Wszystko zdaje się zmierzać ku lepszemu

92 6 0
                                    

Obudziło ją przyjemne ciepło, gdy jeden z piratów wniósł ją do kabiny kapitana. Otworzyła oczy i dostrzegła parującą wannę z gorącą wodą. Och, tak się ucieszyła, że mogła się wreszcie porządnie wykąpać!

Pirat postawił ją na ziemi i odmaszerował, zostawiając ją samą z kapitanem.

-Wykąp się, a ja pójdę coś z tym zrobić – mruknął, zezując na przesiąknięty krwią rękaw koszuli.

Nie mogła mu na to pozwolić przez swoje wyrzuty sumienia. Chciała mu podziękować za opiekę i traktowanie z szacunkiem chociaż w ten sposób – delikatnym, kobiecym dotykiem, który zająłby się mężczyzną jak należy. Caterinie często zdarzało się łatać poranionych sąsiadów czy stajennych na farmie jego ojca, a nieraz i samego papę. Matka zawsze jej powtarzała, że z takimi umiejętnościami mogłaby zrobić karierę w medycynie – gdyby tylko nie była kobietą. Cóż, dzisiaj przekonała się jednak boleśnie, że widok umierającego byłby dla niej nie do pokonania.

Delikatnie chwyciła kapitana za rękę i wskazała palcem najpierw siebie, a później ranę.

-A ty dalej nie będziesz się odzywała? - mruknął, a dziewczyna szczerze się zdumiała, kiedy kącik jego ust podniósł się w uśmiechu. - Chcesz mnie zaszyć, dobrze zrozumiałem?

Pokiwała głową.

-Wyrzuty sumienia?

Zaczerwieniła się jak piwonia, na co kapitan zaśmiał się bezgłośnie.

-Czasami jesteś zimna jak lód, a czasami nie potrzebujesz nic mówić, bo wystarczy, że spojrzę w twoje oczy – tym razem mężczyzna uśmiechnął się szerzej, po czym wyszedł na moment, a kiedy wrócił, towarzyszył mu Mały Jimmy niosący tacę z prowizorycznymi narzędziami medyka.

Wilk morski opuścił pomieszczenie z nieco dziwnym wyrazem twarzy, jakby sam nie do końca wierzył, że dziewczyna może poskładać pirata lepiej niż drugi pirat.

Kapitan syknął, kiedy odkleił od rany koszulę, która ostatecznie wylądowała na podłodze.

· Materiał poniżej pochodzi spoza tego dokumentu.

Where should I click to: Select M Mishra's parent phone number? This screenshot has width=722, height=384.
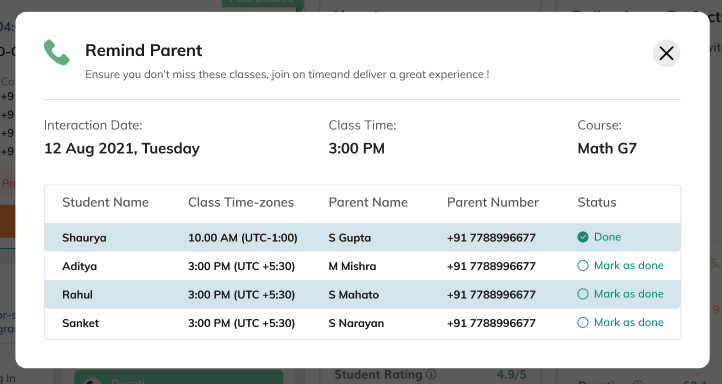tap(491, 267)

Caterina starała się nie patrzeć na jego szczupłe, ale umięśnione ciało, tylko traktować go jak kolejnego pacjenta. Zachęciła go, aby usiadł na leżance, po czym ostrożnie odkaziła ranę rumem, na co kapitan zaczerwienił się i zacisnął pięści, ale nie wydał z siebie najcichszego nawet dźwięku. Uspokajająco dotknęła jego przedramienia, przez co na jego ciele pojawiła się gęsia skórka, a mięśnie ramion napięły się, ale sam kapitan wydawał się tak bardzo pochłonięty ścianą przed sobą, że chyba tego nie zauważył.

-Uratowałaś mnie – wychrypiał znienacka, kiedy dziewczyna przygotowywała właśnie igłę do szycia. - Gdyby nie ty, ten wielkolud zmiażdżyłby mi głowę.

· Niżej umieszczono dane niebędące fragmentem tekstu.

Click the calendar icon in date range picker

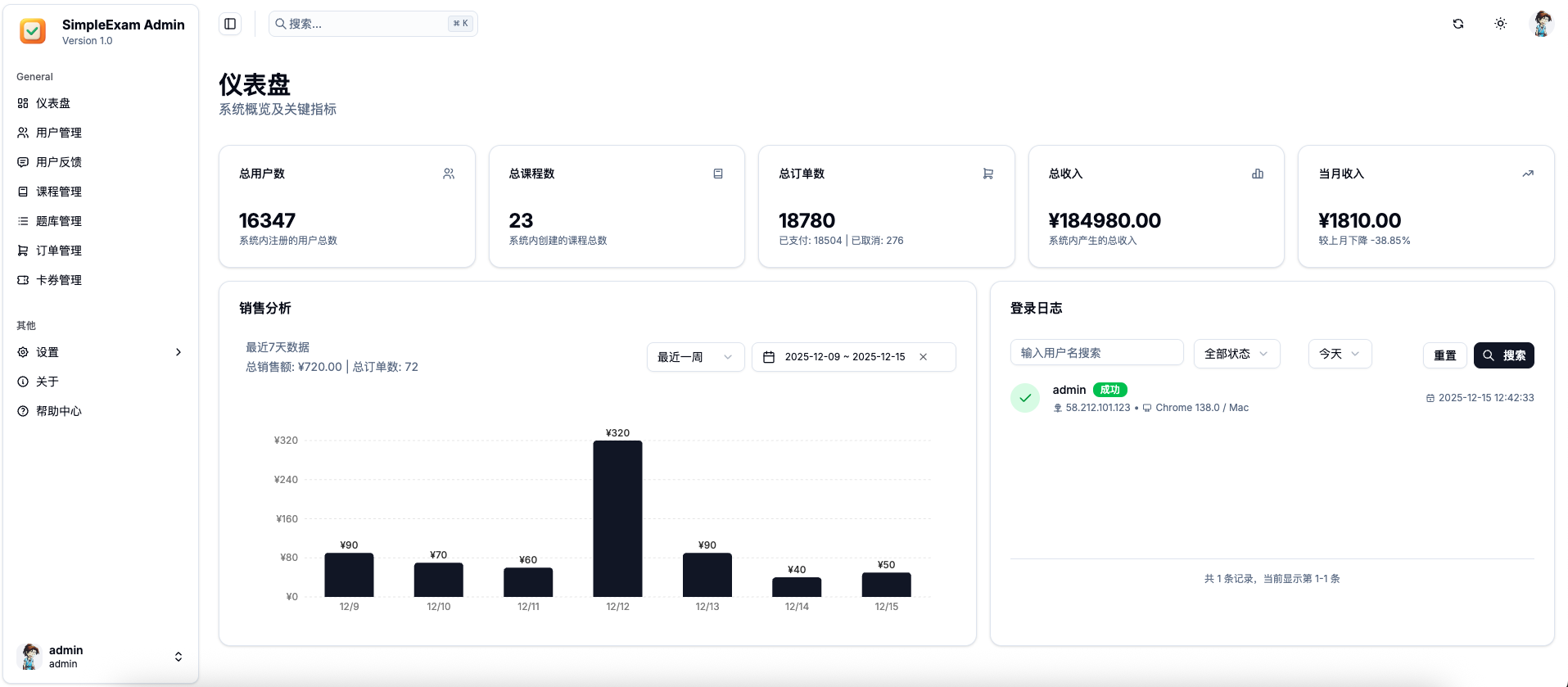(769, 357)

Ona też była mu winna podziękowania, więc dotknęła ostrożnie jego ramienia i spojrzała mu w twarz ze skruchą, na co mężczyzna uśmiechnął się lekko. Caterina oczyściła igłę i wzięła się za szycie, robiąc to tak delikatnie, jak tylko umiała, ale pacjent zdawał się to kiepsko znosić. Zachęcająco podsunęła mu więc rum pod nos, na co wziął spory łyk, ale kiedy nawet to nie poskutkowało, postanowiła go nieco podejść. Podeszła do niego bardziej od frontu, stając tuż przy nim tak, że jego kolano zaczęło wkradać się między jej nogi. Wiedziała, że to nie przystało takiej damie jak ona i matka zrugałaby ją za to od góry do dołu, ale musiała jakoś odciągnąć uwagę kapitana od tego, że bolało, więc – udając zirytowaną ubraniem, które nie pozwalało jej wystarczająco zbliżyć się do pacjenta – podciągnęła spódnicę, zrobiła nieduży krok do przodu i opuściła ją na udo mężczyzny; jego kolano właśnie dotykało jej nagiej nogi, a kiedy kapitan sobie to uświadomił, jego wzrok stał się bardzo nieobecny. I właśnie taki miała w tym fortelu cel. Nawet nie zauważył, kiedy skończyła i jeszcze raz przemyła ranę. Mężczyzna siedział jeszcze przez chwilę nieruchomo, zanim Caterina nie pokazała mu, że chciałaby się wreszcie wykąpać. Kiwnął głową, obserwując, jak pochyliła się do metalowej wanny, aby sprawdzić wodę, a kiedy napotkał jej naglące spojrzenie, dość niespiesznie zwlókł się z leżanki i wyszedł.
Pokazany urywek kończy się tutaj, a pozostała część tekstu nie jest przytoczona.